» **PROMPT**
With pictures left out, return only the lines from the line containing "Where should I" through the end of the material below, both included.

□ □ □

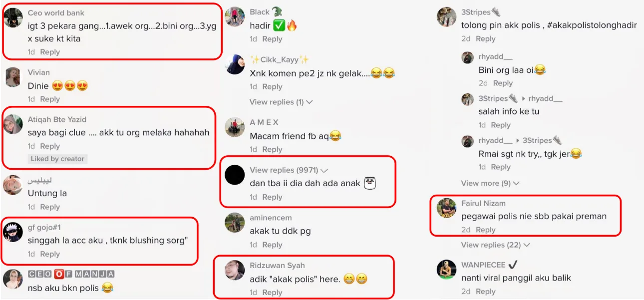
Task: Open Ridzuwan Syah's avatar
Action: pyautogui.click(x=235, y=270)
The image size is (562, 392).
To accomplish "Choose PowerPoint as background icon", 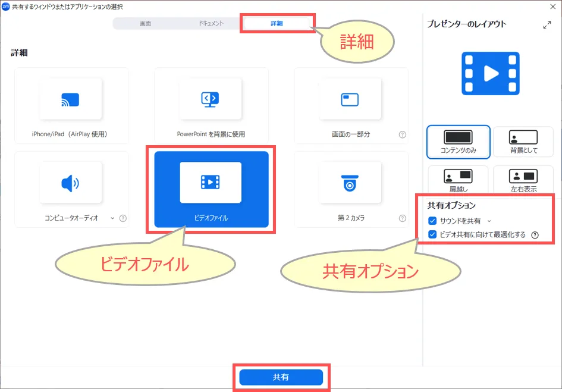I will [211, 99].
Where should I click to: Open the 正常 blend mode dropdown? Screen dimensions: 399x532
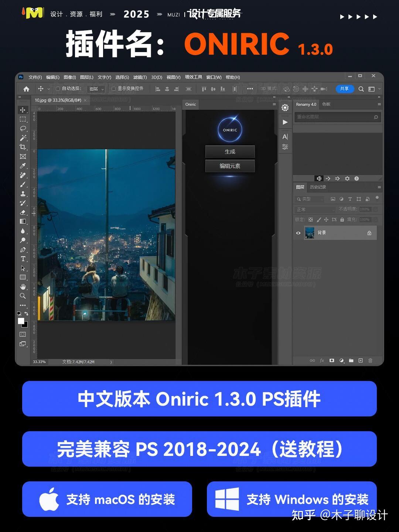click(x=315, y=209)
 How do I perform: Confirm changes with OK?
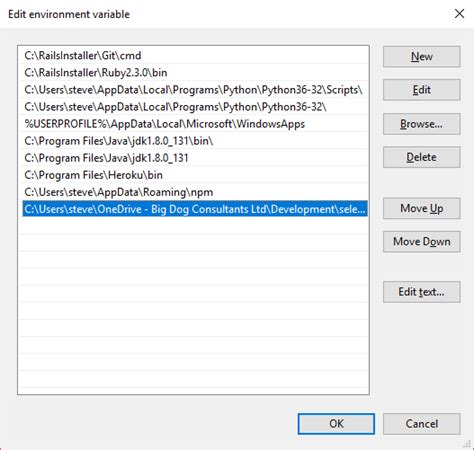pos(336,424)
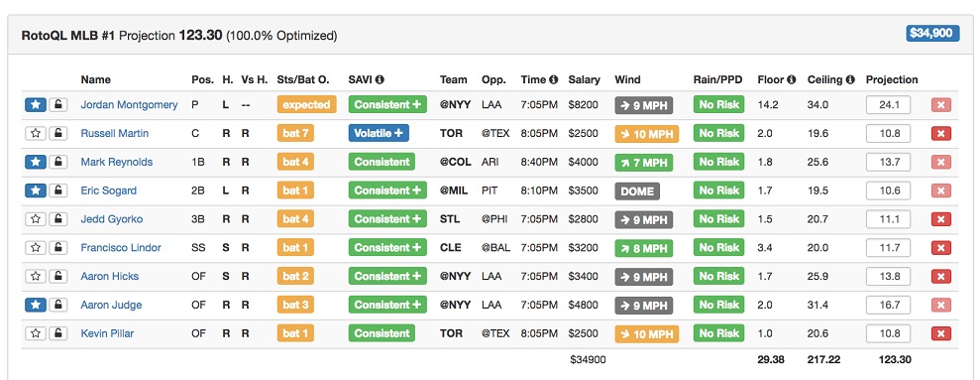Screen dimensions: 980x380
Task: Click the SAVI info icon
Action: pos(380,80)
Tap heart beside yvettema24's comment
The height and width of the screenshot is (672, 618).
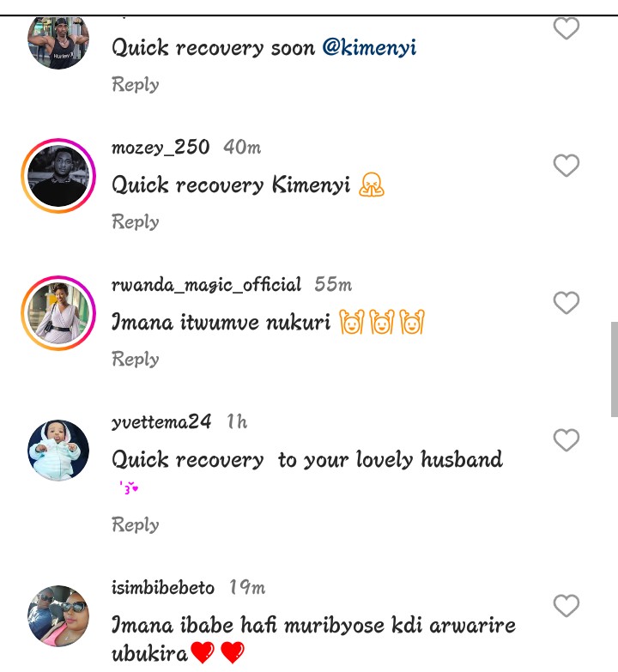pyautogui.click(x=567, y=440)
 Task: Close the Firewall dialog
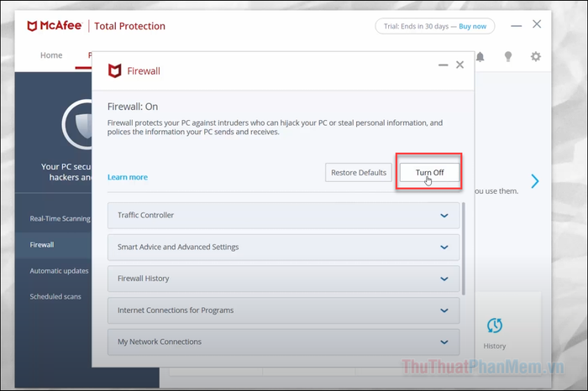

□ □ □

» **REPLY TO THE TASK**
Where should I click to: Open the 正常 blend mode dropdown? Screen dimensions: 399x532
click(x=315, y=209)
 How do I perform: Confirm changes with OK?
pos(336,424)
Screen dimensions: 980x380
Task: Click the SAVI info icon
Action: pos(380,80)
Tap heart beside yvettema24's comment
The height and width of the screenshot is (672, 618).
pyautogui.click(x=567, y=440)
 Task: Close the Firewall dialog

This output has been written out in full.